Machine Learning (CPSC 540): Regularization and regression

Frequentist learning assumes that there exists a true model, say $\theta_0$. We estimate model $\hat{\theta}$ in this method by $\hat{\theta} = \mathrm{argmax}_{\theta} \ p(x_1, x_2, \cdots, x_n \mid \theta)$ where $x_1, x_2, \cdots, x_n$ are sample data. We can also apply this method to the Neural Network.
Why this method is reasonable? First, MLE is consistent. That is, $\lim_{N \to \infty} P(\| \hat{\theta} - \theta_0 \| > \alpha) = 0 \ \ \textit{for any} \ \ \alpha$. Second, MLE is asymptotically optimal. That is, $\hat{\theta} - \theta_0 \sim N(0, I^{-1}) \ \textit{where N is large}$. ($I$ is a Fisher information matrix.)

MLE always have a bias-variance trade off $\mathrm{MSE} = \mathrm{bias}^2 + \mathrm{variance}$. Here, bias is $\bar{\theta} - \theta_0$ and variance is $E(\hat{\theta} - \bar{\theta})^2$.

If we have a big variance oscillation, we have small bias and vice versa.

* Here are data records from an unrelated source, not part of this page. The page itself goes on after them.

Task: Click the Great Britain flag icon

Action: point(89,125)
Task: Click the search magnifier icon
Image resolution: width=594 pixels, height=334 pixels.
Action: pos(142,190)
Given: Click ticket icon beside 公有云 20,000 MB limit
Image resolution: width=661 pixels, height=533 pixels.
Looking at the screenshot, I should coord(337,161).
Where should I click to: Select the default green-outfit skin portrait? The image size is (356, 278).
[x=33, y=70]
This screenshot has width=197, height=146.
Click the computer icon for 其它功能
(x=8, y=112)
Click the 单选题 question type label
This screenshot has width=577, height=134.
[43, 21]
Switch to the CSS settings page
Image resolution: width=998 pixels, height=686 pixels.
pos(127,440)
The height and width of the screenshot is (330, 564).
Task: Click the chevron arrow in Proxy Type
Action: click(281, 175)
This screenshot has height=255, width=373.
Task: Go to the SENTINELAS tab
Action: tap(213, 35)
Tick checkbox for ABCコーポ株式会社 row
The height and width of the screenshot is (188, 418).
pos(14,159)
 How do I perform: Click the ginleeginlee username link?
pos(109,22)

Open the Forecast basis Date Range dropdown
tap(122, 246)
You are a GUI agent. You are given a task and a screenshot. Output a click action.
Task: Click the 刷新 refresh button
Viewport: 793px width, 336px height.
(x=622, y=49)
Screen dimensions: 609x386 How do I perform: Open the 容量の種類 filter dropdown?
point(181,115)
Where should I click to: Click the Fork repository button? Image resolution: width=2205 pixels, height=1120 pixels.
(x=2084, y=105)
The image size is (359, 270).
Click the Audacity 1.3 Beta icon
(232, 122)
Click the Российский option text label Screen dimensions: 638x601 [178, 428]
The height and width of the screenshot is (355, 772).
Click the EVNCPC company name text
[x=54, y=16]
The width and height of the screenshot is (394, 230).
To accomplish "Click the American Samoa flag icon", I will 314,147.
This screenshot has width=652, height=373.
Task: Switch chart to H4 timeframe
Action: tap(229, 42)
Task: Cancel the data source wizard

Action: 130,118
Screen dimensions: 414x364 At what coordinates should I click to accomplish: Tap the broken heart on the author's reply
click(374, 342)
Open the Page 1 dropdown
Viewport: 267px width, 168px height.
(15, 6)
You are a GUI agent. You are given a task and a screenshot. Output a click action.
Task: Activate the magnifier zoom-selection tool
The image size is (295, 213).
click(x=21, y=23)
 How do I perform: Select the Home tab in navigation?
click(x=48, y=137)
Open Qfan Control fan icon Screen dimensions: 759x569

I want to note that if basis function is given, nonlinear model becomes linear. Thus, we can apply below results to nonlinear model with basis function.
We usually estimates linear model by solving the normal equation $X^TX\theta = X^Ty$. However, if the system is undetermined or $X$ does not have a full rank, $X^TX$ is not invertible. Thus, we add $\delta^2I$ to the $X^TX$ and solve $(X^TX + \delta^2I)\theta = X^Ty$ to deal with this problem. We call this the ridge regression estimate and this can be derived by regularised quadratic cost function $J(\theta) = (y - X\theta)^T(y-X\theta) + \delta^2\theta^T\theta$.
We can control model complexity because as $\delta$ goes to infinity, some component of the $\theta$ goes to 0 faster than the others. (important components go to 0 slower than the others.)